Collected data:
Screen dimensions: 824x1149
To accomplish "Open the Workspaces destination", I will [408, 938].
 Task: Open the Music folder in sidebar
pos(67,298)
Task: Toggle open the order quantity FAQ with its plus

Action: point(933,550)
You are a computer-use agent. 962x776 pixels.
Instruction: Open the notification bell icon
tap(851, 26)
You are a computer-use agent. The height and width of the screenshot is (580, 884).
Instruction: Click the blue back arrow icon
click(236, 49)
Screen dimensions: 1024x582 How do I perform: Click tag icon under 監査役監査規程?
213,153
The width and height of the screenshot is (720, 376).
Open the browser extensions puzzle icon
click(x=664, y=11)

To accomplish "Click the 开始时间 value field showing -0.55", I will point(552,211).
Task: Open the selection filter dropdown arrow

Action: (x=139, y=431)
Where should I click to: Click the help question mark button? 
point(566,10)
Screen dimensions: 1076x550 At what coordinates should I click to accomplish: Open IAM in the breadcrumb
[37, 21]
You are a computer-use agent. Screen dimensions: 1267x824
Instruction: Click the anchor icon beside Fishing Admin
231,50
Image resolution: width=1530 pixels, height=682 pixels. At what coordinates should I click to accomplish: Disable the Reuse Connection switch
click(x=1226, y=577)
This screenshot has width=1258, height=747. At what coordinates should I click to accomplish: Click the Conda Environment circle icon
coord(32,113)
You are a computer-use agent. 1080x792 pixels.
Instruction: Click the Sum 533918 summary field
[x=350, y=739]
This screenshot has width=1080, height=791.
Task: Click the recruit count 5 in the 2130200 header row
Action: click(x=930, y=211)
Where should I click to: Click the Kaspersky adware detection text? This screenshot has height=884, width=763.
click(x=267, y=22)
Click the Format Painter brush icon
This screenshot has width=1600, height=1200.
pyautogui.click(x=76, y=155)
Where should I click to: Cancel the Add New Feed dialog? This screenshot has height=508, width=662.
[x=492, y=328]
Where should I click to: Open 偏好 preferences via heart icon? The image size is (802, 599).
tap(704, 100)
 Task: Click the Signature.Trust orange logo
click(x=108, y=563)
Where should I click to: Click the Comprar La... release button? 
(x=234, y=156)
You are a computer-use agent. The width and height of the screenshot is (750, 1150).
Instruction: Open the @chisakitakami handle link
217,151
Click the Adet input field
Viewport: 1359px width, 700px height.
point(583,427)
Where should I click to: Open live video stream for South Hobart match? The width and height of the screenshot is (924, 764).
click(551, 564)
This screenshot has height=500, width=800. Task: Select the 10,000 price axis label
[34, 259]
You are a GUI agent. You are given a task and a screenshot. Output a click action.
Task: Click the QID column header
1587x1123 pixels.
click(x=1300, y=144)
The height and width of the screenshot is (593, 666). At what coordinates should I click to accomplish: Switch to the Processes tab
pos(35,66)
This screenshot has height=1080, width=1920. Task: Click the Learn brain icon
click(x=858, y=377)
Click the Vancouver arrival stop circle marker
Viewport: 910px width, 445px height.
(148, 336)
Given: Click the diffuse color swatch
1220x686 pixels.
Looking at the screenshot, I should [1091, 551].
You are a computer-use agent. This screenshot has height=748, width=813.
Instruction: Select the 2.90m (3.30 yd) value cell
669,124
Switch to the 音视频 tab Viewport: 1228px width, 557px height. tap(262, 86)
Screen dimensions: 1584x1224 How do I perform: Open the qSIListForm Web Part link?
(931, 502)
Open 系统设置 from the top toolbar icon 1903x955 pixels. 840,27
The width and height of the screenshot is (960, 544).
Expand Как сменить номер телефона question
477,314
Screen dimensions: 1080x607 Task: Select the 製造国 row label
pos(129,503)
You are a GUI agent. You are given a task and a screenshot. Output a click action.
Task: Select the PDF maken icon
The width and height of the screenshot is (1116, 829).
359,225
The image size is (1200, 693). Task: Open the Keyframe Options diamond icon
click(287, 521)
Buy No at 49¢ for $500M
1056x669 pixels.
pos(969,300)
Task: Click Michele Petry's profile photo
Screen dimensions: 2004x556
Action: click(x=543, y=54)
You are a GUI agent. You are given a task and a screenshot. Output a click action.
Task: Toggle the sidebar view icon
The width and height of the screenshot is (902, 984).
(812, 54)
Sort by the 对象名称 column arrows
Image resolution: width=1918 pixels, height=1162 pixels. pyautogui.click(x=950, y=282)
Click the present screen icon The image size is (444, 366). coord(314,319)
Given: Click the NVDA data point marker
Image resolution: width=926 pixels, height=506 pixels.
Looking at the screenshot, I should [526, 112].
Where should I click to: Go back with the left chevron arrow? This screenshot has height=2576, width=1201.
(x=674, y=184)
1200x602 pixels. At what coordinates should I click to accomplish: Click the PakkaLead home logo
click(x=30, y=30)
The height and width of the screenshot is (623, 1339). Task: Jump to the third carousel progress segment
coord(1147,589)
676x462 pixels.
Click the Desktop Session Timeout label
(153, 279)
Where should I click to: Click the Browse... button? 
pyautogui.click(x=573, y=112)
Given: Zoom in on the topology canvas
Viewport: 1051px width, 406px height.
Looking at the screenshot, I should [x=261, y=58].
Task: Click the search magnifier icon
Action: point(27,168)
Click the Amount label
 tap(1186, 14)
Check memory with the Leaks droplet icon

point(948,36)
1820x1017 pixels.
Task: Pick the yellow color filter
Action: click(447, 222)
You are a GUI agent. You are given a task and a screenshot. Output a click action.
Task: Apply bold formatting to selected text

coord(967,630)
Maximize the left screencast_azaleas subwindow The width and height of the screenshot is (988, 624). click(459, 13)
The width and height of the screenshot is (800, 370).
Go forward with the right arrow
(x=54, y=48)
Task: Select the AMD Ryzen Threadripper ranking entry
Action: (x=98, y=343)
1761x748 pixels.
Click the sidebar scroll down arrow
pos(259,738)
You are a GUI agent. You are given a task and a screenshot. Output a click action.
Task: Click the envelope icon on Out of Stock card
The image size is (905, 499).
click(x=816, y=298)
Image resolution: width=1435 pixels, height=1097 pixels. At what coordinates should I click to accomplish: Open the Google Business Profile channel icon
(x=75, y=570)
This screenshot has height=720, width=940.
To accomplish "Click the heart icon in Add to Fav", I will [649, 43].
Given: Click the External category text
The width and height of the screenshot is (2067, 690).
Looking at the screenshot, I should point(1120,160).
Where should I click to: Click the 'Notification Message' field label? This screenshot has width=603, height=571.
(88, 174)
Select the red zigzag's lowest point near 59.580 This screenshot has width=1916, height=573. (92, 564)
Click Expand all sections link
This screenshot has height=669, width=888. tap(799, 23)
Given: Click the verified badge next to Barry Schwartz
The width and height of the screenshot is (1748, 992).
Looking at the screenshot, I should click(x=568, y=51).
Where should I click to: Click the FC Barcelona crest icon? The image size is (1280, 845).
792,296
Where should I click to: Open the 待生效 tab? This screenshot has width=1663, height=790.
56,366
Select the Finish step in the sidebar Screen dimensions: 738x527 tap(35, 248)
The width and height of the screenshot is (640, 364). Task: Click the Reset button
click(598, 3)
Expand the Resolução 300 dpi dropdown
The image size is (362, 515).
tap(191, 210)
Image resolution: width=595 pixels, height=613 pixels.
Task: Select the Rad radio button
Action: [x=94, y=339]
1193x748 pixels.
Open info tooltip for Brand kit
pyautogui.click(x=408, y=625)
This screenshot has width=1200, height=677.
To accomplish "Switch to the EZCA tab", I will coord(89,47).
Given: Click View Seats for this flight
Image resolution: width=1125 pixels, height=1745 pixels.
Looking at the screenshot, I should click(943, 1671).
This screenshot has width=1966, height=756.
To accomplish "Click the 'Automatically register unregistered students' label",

*PROBLEM*.
Write all of the records out again exactly.

*TASK RESPONSE*.
Screen dimensions: 824x1149
To accomplish "Open the Workspaces destination", I will [408, 938].
 Task: Open the Music folder in sidebar
pos(67,298)
Task: Toggle open the order quantity FAQ with its plus

Action: point(933,550)
You are a computer-use agent. 962x776 pixels.
Instruction: Open the notification bell icon
tap(851, 26)
You are a computer-use agent. The height and width of the screenshot is (580, 884).
Instruction: Click the blue back arrow icon
click(236, 49)
Screen dimensions: 1024x582 How do I perform: Click tag icon under 監査役監査規程?
213,153
The width and height of the screenshot is (720, 376).
Open the browser extensions puzzle icon
click(x=664, y=11)

To accomplish "Click the 开始时间 value field showing -0.55", I will point(552,211).
Task: Open the selection filter dropdown arrow

Action: (x=139, y=431)
Where should I click to: Click the help question mark button? 
point(566,10)
Screen dimensions: 1076x550 At what coordinates should I click to accomplish: Open IAM in the breadcrumb
[37, 21]
You are a computer-use agent. Screen dimensions: 1267x824
Instruction: Click the anchor icon beside Fishing Admin
231,50
Image resolution: width=1530 pixels, height=682 pixels. At what coordinates should I click to accomplish: Disable the Reuse Connection switch
click(x=1226, y=577)
This screenshot has width=1258, height=747. At what coordinates should I click to accomplish: Click the Conda Environment circle icon
coord(32,113)
You are a computer-use agent. 1080x792 pixels.
Instruction: Click the Sum 533918 summary field
[x=350, y=739]
This screenshot has width=1080, height=791.
Task: Click the recruit count 5 in the 2130200 header row
Action: click(x=930, y=211)
Where should I click to: Click the Kaspersky adware detection text? This screenshot has height=884, width=763.
click(x=267, y=22)
Click the Format Painter brush icon
This screenshot has width=1600, height=1200.
pyautogui.click(x=76, y=155)
Where should I click to: Cancel the Add New Feed dialog? This screenshot has height=508, width=662.
[x=492, y=328]
Where should I click to: Open 偏好 preferences via heart icon? The image size is (802, 599).
tap(704, 100)
 Task: Click the Signature.Trust orange logo
click(x=108, y=563)
Where should I click to: Click the Comprar La... release button? 
(x=234, y=156)
You are a computer-use agent. The width and height of the screenshot is (750, 1150).
Instruction: Open the @chisakitakami handle link
217,151
Click the Adet input field
Viewport: 1359px width, 700px height.
point(583,427)
Where should I click to: Open live video stream for South Hobart match? The width and height of the screenshot is (924, 764).
click(551, 564)
This screenshot has height=500, width=800. Task: Select the 10,000 price axis label
[34, 259]
You are a GUI agent. You are given a task and a screenshot. Output a click action.
Task: Click the QID column header
1587x1123 pixels.
click(x=1300, y=144)
The height and width of the screenshot is (593, 666). At what coordinates should I click to accomplish: Switch to the Processes tab
pos(35,66)
This screenshot has height=1080, width=1920. Task: Click the Learn brain icon
click(x=858, y=377)
Click the Vancouver arrival stop circle marker
Viewport: 910px width, 445px height.
(148, 336)
Given: Click the diffuse color swatch
1220x686 pixels.
Looking at the screenshot, I should [1091, 551].
You are a computer-use agent. This screenshot has height=748, width=813.
Instruction: Select the 2.90m (3.30 yd) value cell
669,124
Switch to the 音视频 tab Viewport: 1228px width, 557px height. tap(262, 86)
Screen dimensions: 1584x1224 How do I perform: Open the qSIListForm Web Part link?
(931, 502)
Open 系统设置 from the top toolbar icon 1903x955 pixels. 840,27
The width and height of the screenshot is (960, 544).
Expand Как сменить номер телефона question
477,314
Screen dimensions: 1080x607 Task: Select the 製造国 row label
pos(129,503)
You are a GUI agent. You are given a task and a screenshot. Output a click action.
Task: Select the PDF maken icon
The width and height of the screenshot is (1116, 829).
359,225
The image size is (1200, 693). Task: Open the Keyframe Options diamond icon
click(287, 521)
Buy No at 49¢ for $500M
1056x669 pixels.
pos(969,300)
Task: Click Michele Petry's profile photo
Screen dimensions: 2004x556
Action: click(x=543, y=54)
You are a GUI agent. You are given a task and a screenshot. Output a click action.
Task: Toggle the sidebar view icon
The width and height of the screenshot is (902, 984).
(812, 54)
Sort by the 对象名称 column arrows
Image resolution: width=1918 pixels, height=1162 pixels. pyautogui.click(x=950, y=282)
Click the present screen icon The image size is (444, 366). coord(314,319)
Given: Click the NVDA data point marker
Image resolution: width=926 pixels, height=506 pixels.
Looking at the screenshot, I should [526, 112].
Where should I click to: Go back with the left chevron arrow? This screenshot has height=2576, width=1201.
(x=674, y=184)
1200x602 pixels. At what coordinates should I click to accomplish: Click the PakkaLead home logo
click(x=30, y=30)
The height and width of the screenshot is (623, 1339). Task: Jump to the third carousel progress segment
coord(1147,589)
676x462 pixels.
Click the Desktop Session Timeout label
(153, 279)
Where should I click to: Click the Browse... button? 
pyautogui.click(x=573, y=112)
Given: Zoom in on the topology canvas
Viewport: 1051px width, 406px height.
Looking at the screenshot, I should [x=261, y=58].
Task: Click the search magnifier icon
Action: point(27,168)
Click the Amount label
 tap(1186, 14)
Check memory with the Leaks droplet icon

point(948,36)
1820x1017 pixels.
Task: Pick the yellow color filter
Action: click(447, 222)
You are a GUI agent. You are given a task and a screenshot. Output a click action.
Task: Apply bold formatting to selected text

coord(967,630)
Maximize the left screencast_azaleas subwindow The width and height of the screenshot is (988, 624). click(459, 13)
The width and height of the screenshot is (800, 370).
Go forward with the right arrow
(x=54, y=48)
Task: Select the AMD Ryzen Threadripper ranking entry
Action: (x=98, y=343)
1761x748 pixels.
Click the sidebar scroll down arrow
pos(259,738)
You are a GUI agent. You are given a task and a screenshot. Output a click action.
Task: Click the envelope icon on Out of Stock card
The image size is (905, 499).
click(x=816, y=298)
Image resolution: width=1435 pixels, height=1097 pixels. At what coordinates should I click to accomplish: Open the Google Business Profile channel icon
(x=75, y=570)
This screenshot has height=720, width=940.
To accomplish "Click the heart icon in Add to Fav", I will [649, 43].
Given: Click the External category text
The width and height of the screenshot is (2067, 690).
Looking at the screenshot, I should point(1120,160).
Where should I click to: Click the 'Notification Message' field label? This screenshot has width=603, height=571.
(88, 174)
Select the red zigzag's lowest point near 59.580 This screenshot has width=1916, height=573. (92, 564)
Click Expand all sections link
This screenshot has height=669, width=888. tap(799, 23)
Given: Click the verified badge next to Barry Schwartz
The width and height of the screenshot is (1748, 992).
Looking at the screenshot, I should click(x=568, y=51).
Where should I click to: Click the FC Barcelona crest icon? The image size is (1280, 845).
792,296
Where should I click to: Open the 待生效 tab? This screenshot has width=1663, height=790.
56,366
Select the Finish step in the sidebar Screen dimensions: 738x527 tap(35, 248)
The width and height of the screenshot is (640, 364). Task: Click the Reset button
click(598, 3)
Expand the Resolução 300 dpi dropdown
The image size is (362, 515).
tap(191, 210)
Image resolution: width=595 pixels, height=613 pixels.
Task: Select the Rad radio button
Action: [x=94, y=339]
1193x748 pixels.
Open info tooltip for Brand kit
pyautogui.click(x=408, y=625)
This screenshot has width=1200, height=677.
To accomplish "Switch to the EZCA tab", I will coord(89,47).
Given: Click View Seats for this flight
Image resolution: width=1125 pixels, height=1745 pixels.
Looking at the screenshot, I should click(943, 1671).
This screenshot has width=1966, height=756.
To accomplish "Click the 'Automatically register unregistered students' label",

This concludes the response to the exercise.